Saved entries
——
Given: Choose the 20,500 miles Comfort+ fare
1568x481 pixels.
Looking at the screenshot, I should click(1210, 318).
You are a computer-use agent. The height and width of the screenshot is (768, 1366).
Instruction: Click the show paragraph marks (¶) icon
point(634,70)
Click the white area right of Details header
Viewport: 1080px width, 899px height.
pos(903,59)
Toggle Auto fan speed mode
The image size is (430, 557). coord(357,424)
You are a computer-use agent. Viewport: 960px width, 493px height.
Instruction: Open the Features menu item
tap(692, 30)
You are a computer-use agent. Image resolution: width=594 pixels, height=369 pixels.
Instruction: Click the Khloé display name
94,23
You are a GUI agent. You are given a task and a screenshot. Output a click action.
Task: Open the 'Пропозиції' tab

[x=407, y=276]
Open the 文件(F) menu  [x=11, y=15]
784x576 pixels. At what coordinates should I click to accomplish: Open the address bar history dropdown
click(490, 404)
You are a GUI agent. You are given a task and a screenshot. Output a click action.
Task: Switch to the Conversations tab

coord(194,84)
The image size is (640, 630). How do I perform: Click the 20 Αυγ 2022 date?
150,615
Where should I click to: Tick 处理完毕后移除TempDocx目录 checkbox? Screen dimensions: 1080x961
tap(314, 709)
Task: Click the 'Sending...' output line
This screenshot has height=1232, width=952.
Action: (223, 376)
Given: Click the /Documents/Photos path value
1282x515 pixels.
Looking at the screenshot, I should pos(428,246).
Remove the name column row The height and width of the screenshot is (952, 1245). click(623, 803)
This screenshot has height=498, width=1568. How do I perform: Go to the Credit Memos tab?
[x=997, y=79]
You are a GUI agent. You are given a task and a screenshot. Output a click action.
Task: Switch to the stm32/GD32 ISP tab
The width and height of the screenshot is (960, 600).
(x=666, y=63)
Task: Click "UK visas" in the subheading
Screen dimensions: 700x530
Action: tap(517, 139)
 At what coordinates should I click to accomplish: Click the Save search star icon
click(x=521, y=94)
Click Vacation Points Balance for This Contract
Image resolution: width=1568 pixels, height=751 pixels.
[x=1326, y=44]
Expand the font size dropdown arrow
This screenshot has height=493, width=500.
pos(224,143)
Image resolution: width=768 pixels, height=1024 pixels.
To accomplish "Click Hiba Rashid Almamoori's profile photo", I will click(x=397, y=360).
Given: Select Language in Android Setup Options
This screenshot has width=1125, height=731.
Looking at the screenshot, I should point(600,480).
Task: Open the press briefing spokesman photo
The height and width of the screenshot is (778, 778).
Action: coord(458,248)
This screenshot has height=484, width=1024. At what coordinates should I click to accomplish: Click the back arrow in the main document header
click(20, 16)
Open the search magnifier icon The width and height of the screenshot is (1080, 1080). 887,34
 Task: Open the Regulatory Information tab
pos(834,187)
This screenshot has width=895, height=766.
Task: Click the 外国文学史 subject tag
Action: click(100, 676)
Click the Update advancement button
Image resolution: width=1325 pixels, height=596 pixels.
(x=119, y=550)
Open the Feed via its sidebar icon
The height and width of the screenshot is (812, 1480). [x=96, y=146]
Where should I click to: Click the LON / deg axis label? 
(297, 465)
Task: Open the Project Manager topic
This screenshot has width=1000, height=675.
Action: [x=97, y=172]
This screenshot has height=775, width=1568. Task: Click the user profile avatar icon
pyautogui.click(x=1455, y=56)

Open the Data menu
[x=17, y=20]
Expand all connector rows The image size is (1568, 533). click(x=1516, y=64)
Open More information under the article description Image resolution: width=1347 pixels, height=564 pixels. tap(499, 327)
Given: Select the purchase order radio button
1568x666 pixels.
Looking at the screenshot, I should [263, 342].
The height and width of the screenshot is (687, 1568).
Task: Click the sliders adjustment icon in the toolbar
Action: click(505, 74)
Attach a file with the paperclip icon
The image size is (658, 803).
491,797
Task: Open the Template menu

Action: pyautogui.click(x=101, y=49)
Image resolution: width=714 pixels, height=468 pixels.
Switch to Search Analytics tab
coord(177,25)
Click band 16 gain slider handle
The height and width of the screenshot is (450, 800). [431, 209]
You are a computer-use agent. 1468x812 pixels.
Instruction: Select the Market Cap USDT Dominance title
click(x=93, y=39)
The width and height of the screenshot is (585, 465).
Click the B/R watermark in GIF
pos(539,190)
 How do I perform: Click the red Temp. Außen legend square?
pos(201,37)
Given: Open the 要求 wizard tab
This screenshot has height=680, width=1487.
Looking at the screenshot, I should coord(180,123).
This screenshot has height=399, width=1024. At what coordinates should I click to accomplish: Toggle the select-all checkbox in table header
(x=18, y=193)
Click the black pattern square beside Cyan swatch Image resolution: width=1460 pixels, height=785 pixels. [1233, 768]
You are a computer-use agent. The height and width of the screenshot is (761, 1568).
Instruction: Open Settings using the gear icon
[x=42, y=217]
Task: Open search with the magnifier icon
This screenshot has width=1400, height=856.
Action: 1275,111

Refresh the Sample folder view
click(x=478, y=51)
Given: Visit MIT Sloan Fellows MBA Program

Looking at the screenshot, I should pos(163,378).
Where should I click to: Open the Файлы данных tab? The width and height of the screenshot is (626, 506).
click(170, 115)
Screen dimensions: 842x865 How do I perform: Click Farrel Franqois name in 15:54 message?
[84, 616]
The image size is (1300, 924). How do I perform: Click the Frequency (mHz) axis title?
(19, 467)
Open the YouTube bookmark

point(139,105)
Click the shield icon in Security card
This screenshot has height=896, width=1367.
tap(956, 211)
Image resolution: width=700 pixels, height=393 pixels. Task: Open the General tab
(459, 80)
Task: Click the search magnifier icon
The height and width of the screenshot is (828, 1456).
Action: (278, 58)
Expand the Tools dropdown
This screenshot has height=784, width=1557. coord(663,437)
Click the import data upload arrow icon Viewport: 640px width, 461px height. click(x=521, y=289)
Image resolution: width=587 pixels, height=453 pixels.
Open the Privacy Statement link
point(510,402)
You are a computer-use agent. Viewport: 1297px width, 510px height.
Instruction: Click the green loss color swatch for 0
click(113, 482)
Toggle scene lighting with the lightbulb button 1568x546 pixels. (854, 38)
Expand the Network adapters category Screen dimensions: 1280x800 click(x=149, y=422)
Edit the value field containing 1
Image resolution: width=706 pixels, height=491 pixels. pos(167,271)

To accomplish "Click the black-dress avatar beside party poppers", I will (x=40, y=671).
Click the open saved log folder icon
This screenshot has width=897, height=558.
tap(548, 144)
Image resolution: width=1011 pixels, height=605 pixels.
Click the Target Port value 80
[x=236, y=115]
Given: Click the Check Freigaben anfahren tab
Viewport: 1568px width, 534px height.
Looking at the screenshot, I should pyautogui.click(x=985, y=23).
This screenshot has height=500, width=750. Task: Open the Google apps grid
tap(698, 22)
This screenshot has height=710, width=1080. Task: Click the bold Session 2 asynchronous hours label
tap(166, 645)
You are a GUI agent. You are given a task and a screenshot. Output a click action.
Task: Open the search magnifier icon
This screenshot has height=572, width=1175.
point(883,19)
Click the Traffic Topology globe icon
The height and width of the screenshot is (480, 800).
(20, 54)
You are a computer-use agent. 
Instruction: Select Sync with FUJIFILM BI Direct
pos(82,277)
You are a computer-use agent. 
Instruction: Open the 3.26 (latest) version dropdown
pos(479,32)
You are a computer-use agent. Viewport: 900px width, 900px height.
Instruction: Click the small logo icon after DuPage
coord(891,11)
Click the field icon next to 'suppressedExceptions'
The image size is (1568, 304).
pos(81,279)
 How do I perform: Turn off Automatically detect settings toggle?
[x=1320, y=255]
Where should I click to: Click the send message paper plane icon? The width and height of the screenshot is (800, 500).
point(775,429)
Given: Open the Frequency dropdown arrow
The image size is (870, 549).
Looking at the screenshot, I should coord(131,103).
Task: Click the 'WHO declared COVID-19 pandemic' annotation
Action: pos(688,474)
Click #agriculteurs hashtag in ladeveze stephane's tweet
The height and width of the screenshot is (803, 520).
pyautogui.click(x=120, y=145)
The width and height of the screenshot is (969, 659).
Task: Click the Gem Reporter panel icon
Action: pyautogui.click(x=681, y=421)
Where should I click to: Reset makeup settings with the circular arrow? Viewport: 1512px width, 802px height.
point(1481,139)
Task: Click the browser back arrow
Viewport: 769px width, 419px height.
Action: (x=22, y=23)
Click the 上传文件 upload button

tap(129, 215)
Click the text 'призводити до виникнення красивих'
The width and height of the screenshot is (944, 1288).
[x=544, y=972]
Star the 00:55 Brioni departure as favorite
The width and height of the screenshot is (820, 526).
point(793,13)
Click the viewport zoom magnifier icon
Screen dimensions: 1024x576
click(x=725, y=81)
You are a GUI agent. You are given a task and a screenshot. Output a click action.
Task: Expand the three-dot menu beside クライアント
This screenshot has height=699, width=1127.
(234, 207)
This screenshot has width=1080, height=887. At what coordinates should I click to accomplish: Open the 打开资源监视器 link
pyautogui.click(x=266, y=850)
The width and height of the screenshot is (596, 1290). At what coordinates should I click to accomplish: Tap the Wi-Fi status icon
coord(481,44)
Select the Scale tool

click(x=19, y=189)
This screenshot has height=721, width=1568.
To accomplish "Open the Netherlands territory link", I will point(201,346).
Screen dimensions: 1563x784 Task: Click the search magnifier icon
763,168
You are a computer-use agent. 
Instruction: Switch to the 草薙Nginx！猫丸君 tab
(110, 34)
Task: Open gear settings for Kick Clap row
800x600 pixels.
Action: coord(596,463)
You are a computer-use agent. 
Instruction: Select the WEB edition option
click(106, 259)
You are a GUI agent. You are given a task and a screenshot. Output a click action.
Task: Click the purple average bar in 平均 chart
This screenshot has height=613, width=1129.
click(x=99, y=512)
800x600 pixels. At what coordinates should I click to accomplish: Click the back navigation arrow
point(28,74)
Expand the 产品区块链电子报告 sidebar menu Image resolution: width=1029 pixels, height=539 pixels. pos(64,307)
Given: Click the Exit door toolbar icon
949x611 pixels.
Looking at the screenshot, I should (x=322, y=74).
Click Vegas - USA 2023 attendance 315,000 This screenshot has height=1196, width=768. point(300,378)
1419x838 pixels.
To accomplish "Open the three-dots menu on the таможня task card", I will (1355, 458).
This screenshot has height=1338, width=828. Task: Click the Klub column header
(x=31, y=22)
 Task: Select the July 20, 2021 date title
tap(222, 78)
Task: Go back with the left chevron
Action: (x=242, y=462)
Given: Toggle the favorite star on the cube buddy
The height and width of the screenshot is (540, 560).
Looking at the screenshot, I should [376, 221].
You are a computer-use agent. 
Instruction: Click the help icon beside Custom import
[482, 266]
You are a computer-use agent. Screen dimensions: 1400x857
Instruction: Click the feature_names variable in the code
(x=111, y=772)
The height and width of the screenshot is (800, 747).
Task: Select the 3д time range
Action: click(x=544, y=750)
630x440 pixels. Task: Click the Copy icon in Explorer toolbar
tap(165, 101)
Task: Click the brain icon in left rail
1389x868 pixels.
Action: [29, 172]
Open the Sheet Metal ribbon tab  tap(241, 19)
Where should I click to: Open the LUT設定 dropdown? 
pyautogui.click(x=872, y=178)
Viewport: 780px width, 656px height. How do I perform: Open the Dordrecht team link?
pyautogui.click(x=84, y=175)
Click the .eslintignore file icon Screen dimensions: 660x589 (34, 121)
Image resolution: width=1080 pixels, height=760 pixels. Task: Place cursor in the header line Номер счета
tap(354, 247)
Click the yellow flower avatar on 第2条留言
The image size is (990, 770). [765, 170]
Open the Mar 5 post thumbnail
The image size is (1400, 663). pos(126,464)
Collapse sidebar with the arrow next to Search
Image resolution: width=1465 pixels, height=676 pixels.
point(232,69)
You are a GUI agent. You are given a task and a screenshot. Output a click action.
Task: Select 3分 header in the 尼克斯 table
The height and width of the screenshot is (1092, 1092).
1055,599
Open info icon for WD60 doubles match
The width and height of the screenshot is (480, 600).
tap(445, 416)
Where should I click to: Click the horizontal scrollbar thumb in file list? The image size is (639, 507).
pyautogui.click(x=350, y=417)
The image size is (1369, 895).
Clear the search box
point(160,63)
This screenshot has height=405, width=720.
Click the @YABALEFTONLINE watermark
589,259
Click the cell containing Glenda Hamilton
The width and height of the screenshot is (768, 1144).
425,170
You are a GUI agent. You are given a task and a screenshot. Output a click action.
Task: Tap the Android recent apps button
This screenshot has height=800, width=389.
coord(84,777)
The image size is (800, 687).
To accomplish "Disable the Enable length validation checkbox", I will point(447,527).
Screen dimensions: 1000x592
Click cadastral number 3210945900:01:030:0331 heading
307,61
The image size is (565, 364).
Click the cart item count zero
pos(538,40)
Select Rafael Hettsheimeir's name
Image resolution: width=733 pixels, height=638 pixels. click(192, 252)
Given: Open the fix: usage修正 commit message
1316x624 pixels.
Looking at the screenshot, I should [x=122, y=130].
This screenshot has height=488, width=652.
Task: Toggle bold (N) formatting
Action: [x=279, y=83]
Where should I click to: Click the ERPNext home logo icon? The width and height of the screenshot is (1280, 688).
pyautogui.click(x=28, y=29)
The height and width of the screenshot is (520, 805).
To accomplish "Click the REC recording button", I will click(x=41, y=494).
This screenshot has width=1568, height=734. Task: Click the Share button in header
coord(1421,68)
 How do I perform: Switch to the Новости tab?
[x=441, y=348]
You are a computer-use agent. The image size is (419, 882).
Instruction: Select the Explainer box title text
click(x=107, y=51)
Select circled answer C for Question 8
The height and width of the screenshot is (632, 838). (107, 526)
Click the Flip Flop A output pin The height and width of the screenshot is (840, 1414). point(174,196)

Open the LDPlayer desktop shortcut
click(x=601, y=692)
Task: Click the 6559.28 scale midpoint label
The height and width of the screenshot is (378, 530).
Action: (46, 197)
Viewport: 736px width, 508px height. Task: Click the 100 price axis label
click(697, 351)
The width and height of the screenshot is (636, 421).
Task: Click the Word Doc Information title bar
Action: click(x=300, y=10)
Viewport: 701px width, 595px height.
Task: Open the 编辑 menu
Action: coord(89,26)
——
#### Problem description:
When the entries above show the word "three" in a line, copy that line out.

#### Your response:
Task: Expand the three-dot menu beside クライアント
To accomplish "Open the three-dots menu on the таможня task card", I will (1355, 458).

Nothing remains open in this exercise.